Bijlage XI en Protocol 37 bij de EER-overeenkomst moeten derhalve dienovereenkomstig worden gewijzigd.

 

(5)

Het standpunt van de Unie in het Gemengd Comité van de EER moet derhalve worden gebaseerd op het aan dit besluit gehechte ontwerpbesluit,

HEEFT HET VOLGENDE BESLUIT VASTGESTELD:

Artikel 1

Het namens de Europese Unie in het Gemengd Comité van de EER in te nemen standpunt over de voorgestelde wijziging van bijlage XI (Elektronische communicatie, audiovisuele diensten en informatiemaatschappij) en Protocol 37 (dat de in artikel 101 bedoelde lijst bevat) bij de EER-overeenkomst, is gebaseerd op het aan dit besluit gehechte ontwerpbesluit van het Gemengd Comité van de EER.

Artikel 2

Dit besluit treedt in werking op de datum van de vaststelling ervan.
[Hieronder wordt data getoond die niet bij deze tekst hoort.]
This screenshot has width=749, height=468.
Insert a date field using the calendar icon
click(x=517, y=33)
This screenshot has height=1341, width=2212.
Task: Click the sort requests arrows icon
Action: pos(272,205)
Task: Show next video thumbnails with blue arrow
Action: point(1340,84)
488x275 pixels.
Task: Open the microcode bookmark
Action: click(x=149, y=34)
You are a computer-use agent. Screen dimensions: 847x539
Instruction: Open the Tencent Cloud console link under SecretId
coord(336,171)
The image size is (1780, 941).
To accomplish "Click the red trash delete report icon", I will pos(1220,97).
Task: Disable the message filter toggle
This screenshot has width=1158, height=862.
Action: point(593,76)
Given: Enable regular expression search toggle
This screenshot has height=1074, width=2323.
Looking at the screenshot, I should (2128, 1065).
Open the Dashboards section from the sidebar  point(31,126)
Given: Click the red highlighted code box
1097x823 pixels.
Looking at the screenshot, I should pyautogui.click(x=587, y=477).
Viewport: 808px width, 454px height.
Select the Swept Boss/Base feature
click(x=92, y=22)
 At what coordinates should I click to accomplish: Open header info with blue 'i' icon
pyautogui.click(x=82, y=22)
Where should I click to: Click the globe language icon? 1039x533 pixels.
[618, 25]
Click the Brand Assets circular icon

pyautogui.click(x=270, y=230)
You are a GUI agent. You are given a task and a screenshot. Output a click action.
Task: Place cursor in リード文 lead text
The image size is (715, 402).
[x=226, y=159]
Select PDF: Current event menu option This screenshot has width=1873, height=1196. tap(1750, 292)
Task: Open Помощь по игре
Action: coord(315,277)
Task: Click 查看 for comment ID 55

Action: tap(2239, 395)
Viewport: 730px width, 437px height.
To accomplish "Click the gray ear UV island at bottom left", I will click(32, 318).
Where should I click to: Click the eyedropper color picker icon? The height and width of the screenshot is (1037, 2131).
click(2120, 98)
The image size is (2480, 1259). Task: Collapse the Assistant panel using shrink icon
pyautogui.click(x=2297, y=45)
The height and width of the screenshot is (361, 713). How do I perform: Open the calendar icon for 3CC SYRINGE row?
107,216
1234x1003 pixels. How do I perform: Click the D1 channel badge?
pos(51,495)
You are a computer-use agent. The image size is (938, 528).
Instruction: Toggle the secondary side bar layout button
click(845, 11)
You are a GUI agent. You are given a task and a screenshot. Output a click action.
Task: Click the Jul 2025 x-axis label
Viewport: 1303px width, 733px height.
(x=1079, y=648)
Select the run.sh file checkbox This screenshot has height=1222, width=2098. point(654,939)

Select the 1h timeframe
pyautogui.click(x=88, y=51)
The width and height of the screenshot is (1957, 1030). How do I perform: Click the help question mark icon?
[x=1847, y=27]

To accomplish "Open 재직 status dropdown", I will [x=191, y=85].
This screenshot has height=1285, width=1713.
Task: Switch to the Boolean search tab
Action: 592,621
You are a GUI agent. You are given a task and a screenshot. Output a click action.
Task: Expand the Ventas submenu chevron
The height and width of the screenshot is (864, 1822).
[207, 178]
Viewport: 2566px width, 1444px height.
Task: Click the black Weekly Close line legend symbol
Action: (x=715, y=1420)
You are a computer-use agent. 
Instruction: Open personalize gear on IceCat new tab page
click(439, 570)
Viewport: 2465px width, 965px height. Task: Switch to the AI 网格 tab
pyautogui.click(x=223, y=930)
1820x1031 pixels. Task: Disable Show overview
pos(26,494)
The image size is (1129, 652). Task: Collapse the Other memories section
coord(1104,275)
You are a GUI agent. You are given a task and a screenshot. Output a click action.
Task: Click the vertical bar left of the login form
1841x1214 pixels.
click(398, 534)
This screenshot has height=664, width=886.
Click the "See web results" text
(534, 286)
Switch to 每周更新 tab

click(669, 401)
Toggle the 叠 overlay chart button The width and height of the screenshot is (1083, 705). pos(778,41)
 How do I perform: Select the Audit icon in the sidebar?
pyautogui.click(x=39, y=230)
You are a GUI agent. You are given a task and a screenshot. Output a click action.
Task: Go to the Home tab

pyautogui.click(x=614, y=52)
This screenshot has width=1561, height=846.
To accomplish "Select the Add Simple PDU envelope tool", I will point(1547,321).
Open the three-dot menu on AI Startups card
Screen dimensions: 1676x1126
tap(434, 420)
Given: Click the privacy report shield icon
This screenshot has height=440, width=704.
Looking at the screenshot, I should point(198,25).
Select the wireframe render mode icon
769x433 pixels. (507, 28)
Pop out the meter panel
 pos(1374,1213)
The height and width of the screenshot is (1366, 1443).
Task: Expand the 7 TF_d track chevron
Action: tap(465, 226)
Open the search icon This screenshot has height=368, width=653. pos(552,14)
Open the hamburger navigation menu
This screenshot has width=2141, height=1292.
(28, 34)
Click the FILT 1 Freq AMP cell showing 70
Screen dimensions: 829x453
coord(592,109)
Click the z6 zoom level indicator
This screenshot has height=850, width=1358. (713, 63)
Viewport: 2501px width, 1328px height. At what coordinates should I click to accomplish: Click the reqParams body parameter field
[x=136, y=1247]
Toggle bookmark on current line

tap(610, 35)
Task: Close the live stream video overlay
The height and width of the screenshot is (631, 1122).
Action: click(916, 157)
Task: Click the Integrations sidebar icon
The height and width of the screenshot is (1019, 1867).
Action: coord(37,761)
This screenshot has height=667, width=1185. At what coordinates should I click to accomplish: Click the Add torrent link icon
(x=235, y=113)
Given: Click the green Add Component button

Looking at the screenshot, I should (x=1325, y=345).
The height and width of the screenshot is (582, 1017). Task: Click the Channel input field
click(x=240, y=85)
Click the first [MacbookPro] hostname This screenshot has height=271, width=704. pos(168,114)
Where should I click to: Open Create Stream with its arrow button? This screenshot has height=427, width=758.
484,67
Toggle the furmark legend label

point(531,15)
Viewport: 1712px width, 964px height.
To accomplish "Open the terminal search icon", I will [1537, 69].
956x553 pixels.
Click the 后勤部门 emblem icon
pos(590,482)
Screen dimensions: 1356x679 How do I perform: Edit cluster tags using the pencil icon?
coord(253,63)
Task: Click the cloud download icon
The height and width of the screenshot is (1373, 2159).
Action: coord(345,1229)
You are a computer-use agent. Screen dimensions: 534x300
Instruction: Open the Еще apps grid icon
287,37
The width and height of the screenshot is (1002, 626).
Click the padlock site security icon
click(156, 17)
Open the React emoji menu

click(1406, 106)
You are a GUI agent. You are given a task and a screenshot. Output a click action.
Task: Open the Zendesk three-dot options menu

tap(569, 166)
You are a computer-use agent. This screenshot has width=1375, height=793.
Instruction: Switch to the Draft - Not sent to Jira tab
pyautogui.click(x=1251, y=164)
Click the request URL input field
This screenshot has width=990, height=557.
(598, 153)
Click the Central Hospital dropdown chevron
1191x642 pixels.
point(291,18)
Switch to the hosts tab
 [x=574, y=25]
Gedaan te Brussel, 30 januari 2023.

Voor de Raad

De voorzitter

  • P. 
    KULLGREN
 

  • (3) 
    Verordening (EU) 2019/881 van het Europees Parlement en de Raad van 17 april 2019 inzake Enisa (het Agentschap van de Europese Unie voor cyberbeveiliging), en inzake de certificering van de cyberbeveiliging van informatie- en communicatietechnologie en tot intrekking van Verordening (EU) nr. 526/2013 (de cyberbeveiligingsverordening) (PB L 151 van 7.6.2019, blz. 15).
 

ONTWERP

BESLUIT VAN HET GEMENGD COMITÉ VAN DE EER Nr. […]

van […]

tot wijziging van bijlage XI (Elektronische communicatie, audiovisuele diensten en informatiemaatschappij) en Protocol 37 (dat de lijst bedoeld in artikel 101 bevat) bij de EER-overeenkomst

HET GEMENGD COMITÉ VAN DE EER,

Gezien de Overeenkomst betreffende de Europese Economische Ruimte (“de EER-overeenkomst”), en met name artikel 98,

Overwegende hetgeen volgt:

 

(1)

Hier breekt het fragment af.